One of the most appealing aspects of Ken’s format is that when you get an e-mail, it’s about one article only, his latest blog post. Instead of scanning through 3 or 4 titles and finding time to read them all, you just have one entry to consider. With some e-zines and newsletters I skip parts if I don’t feel I have time to read it all, saving it in my inbox for a few days before losing track or deleting it. With Ken’s newsletter there is less time required to read one article so I’m more likely to read each one.

I encourage you to check out Creativity Man and sign up for the articles. You’ll get a feel for the rhythm (regular but not at regimented intervals) and the chance to see how easy it is to ready a lower-demand format—one article at a time.

May You Know the Joy of Sharing Your Gifts,

Steve Coxsey

Friday, August 10, 2007

Changes Are Coming—Will I Be Ready?

Thursday I was at a meeting for The Parenting Center in Fort Worth. I’ve just joined the Client Services Committee and I’m slowly learning the details of what the organization accomplishes as different programs are reviewed at each meeting. Lots of information was shared, but I was having a hard time concentrating because I walked in the door almost late from driving around trying to find a parking space.

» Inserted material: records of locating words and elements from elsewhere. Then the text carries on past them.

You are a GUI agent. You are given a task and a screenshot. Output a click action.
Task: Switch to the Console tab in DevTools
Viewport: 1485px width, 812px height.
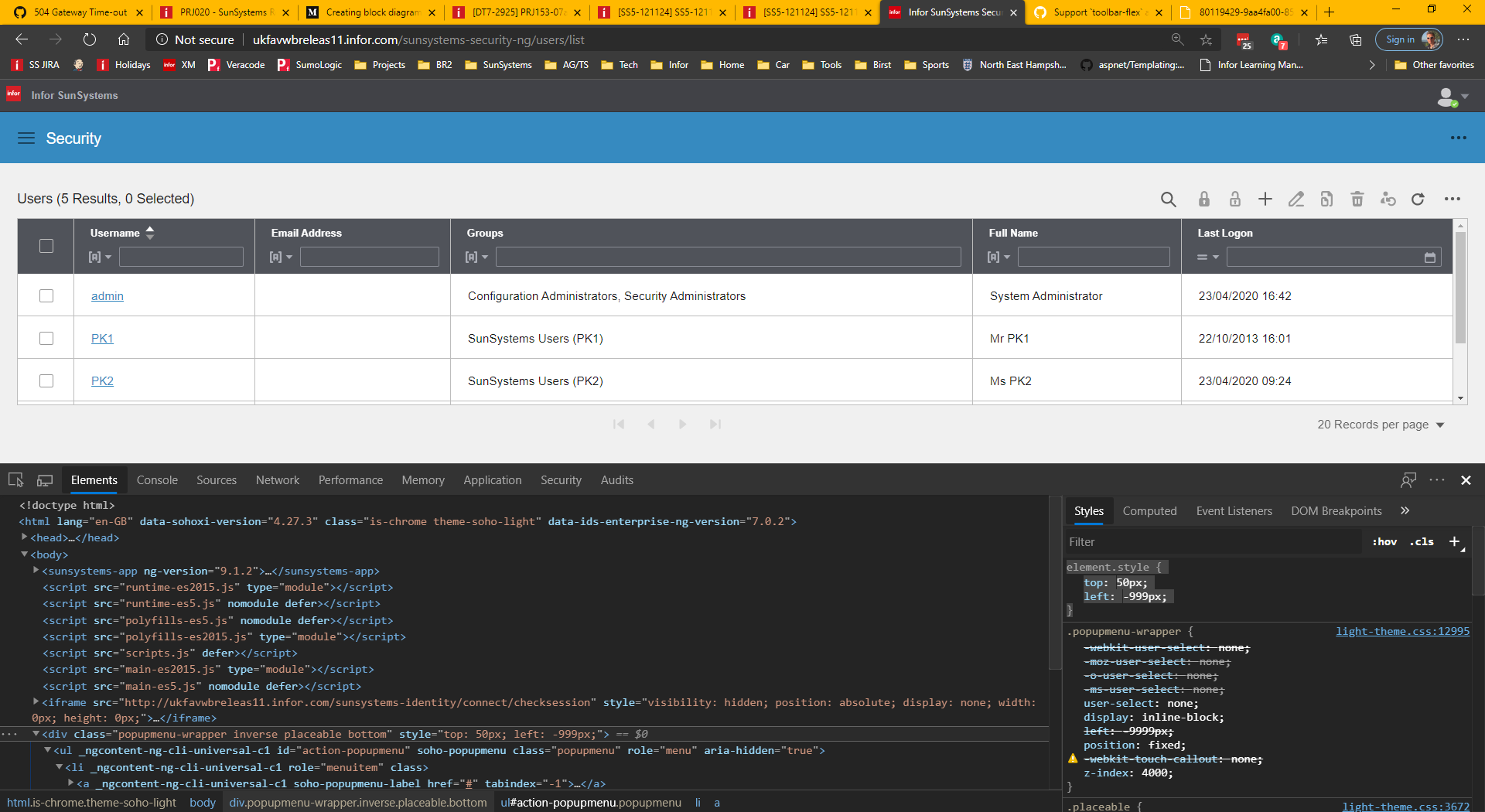click(x=157, y=480)
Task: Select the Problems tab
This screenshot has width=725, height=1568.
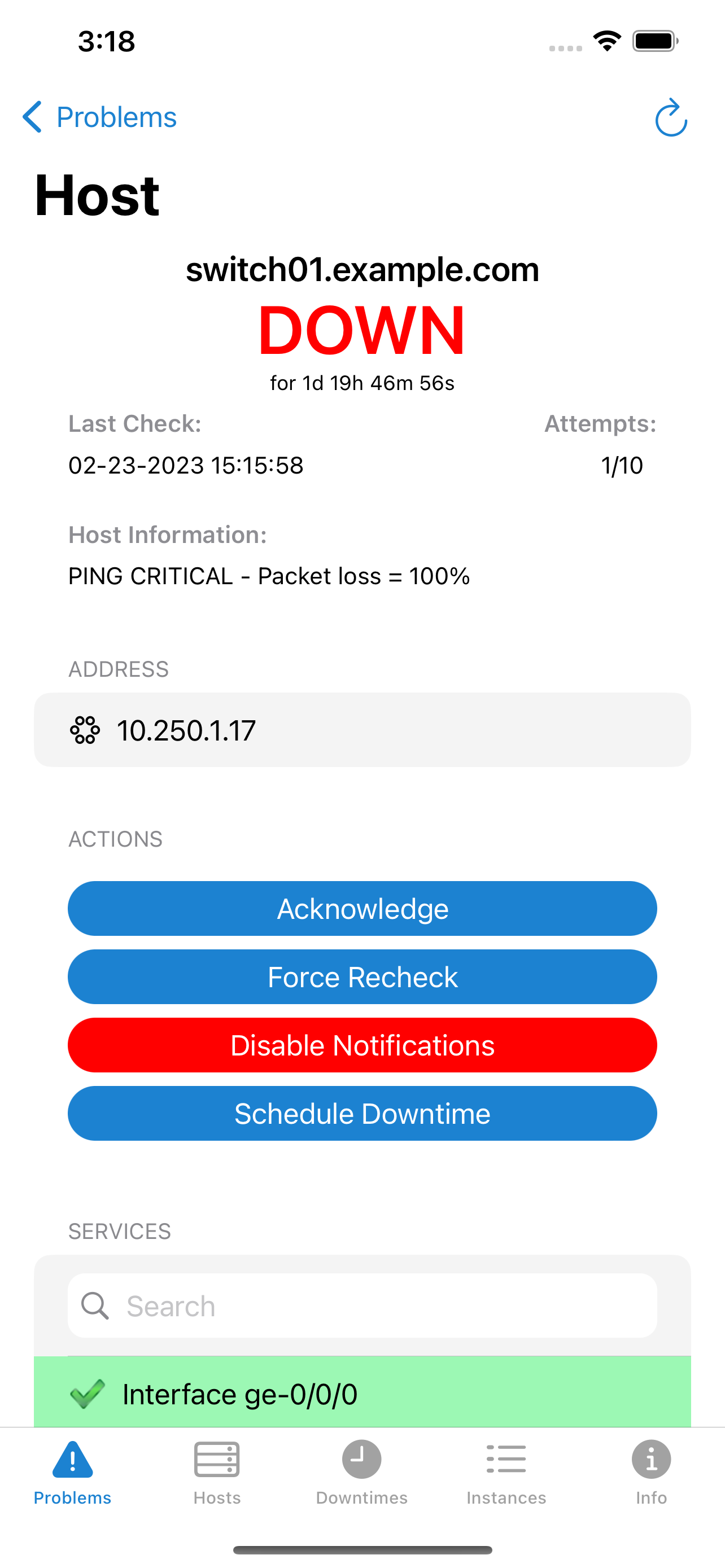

A huge piece of construction equipment was blocking most of one parking lot. It was like an oversized forklift and cherry picker combined. I walked in the door and was overpowered by the smell of glue, maybe epoxy. A new air conditioning system was being installed. Bangs and clangs interrupted our conversations at times, and the glue smell followed anyone in the door who came to give a report. Change is sometimes noisy and messy even though it’s necessary.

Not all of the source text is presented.